# ASSIGNMENT:
The records below are to be transcribed in full, exactly as given.

# MATERIALS PROVIDED:
——
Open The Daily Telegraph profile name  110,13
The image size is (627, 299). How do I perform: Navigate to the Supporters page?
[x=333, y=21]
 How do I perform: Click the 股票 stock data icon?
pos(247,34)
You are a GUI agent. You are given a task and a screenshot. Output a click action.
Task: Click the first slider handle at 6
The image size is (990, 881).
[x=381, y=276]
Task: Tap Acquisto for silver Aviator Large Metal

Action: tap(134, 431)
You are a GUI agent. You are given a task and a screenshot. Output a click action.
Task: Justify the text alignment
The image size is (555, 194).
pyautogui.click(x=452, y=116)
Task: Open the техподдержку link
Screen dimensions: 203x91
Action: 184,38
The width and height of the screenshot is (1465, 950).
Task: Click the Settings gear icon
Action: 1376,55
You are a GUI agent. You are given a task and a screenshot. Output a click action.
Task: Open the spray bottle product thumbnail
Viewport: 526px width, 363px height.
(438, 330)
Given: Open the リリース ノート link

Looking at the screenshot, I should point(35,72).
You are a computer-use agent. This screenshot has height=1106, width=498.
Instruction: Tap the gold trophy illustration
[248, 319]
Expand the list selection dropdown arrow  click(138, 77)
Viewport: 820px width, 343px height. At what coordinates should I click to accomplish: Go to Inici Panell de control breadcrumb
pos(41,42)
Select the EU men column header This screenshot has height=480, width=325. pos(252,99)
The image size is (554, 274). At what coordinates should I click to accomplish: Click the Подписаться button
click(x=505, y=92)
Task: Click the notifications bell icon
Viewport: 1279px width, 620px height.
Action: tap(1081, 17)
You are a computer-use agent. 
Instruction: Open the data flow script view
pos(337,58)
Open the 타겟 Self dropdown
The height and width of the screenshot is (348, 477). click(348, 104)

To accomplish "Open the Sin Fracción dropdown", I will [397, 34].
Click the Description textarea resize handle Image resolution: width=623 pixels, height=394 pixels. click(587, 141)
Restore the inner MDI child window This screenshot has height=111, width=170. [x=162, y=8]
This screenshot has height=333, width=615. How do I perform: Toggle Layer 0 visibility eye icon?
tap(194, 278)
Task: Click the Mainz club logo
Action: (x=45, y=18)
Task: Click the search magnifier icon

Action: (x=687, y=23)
——
# SOLVED EXERCISE:
Open The Daily Telegraph profile name  110,13
The image size is (627, 299). How do I perform: Navigate to the Supporters page?
[x=333, y=21]
 How do I perform: Click the 股票 stock data icon?
pos(247,34)
You are a GUI agent. You are given a task and a screenshot. Output a click action.
Task: Click the first slider handle at 6
The image size is (990, 881).
[x=381, y=276]
Task: Tap Acquisto for silver Aviator Large Metal

Action: tap(134, 431)
You are a GUI agent. You are given a task and a screenshot. Output a click action.
Task: Justify the text alignment
The image size is (555, 194).
pyautogui.click(x=452, y=116)
Task: Open the техподдержку link
Screen dimensions: 203x91
Action: 184,38
The width and height of the screenshot is (1465, 950).
Task: Click the Settings gear icon
Action: 1376,55
You are a GUI agent. You are given a task and a screenshot. Output a click action.
Task: Open the spray bottle product thumbnail
Viewport: 526px width, 363px height.
(438, 330)
Given: Open the リリース ノート link

Looking at the screenshot, I should point(35,72).
You are a computer-use agent. This screenshot has height=1106, width=498.
Instruction: Tap the gold trophy illustration
[248, 319]
Expand the list selection dropdown arrow  click(138, 77)
Viewport: 820px width, 343px height. At what coordinates should I click to accomplish: Go to Inici Panell de control breadcrumb
pos(41,42)
Select the EU men column header This screenshot has height=480, width=325. pos(252,99)
The image size is (554, 274). At what coordinates should I click to accomplish: Click the Подписаться button
click(x=505, y=92)
Task: Click the notifications bell icon
Viewport: 1279px width, 620px height.
Action: tap(1081, 17)
You are a computer-use agent. 
Instruction: Open the data flow script view
pos(337,58)
Open the 타겟 Self dropdown
The height and width of the screenshot is (348, 477). click(348, 104)

To accomplish "Open the Sin Fracción dropdown", I will [397, 34].
Click the Description textarea resize handle Image resolution: width=623 pixels, height=394 pixels. click(587, 141)
Restore the inner MDI child window This screenshot has height=111, width=170. [x=162, y=8]
This screenshot has height=333, width=615. How do I perform: Toggle Layer 0 visibility eye icon?
tap(194, 278)
Task: Click the Mainz club logo
Action: (x=45, y=18)
Task: Click the search magnifier icon

Action: (x=687, y=23)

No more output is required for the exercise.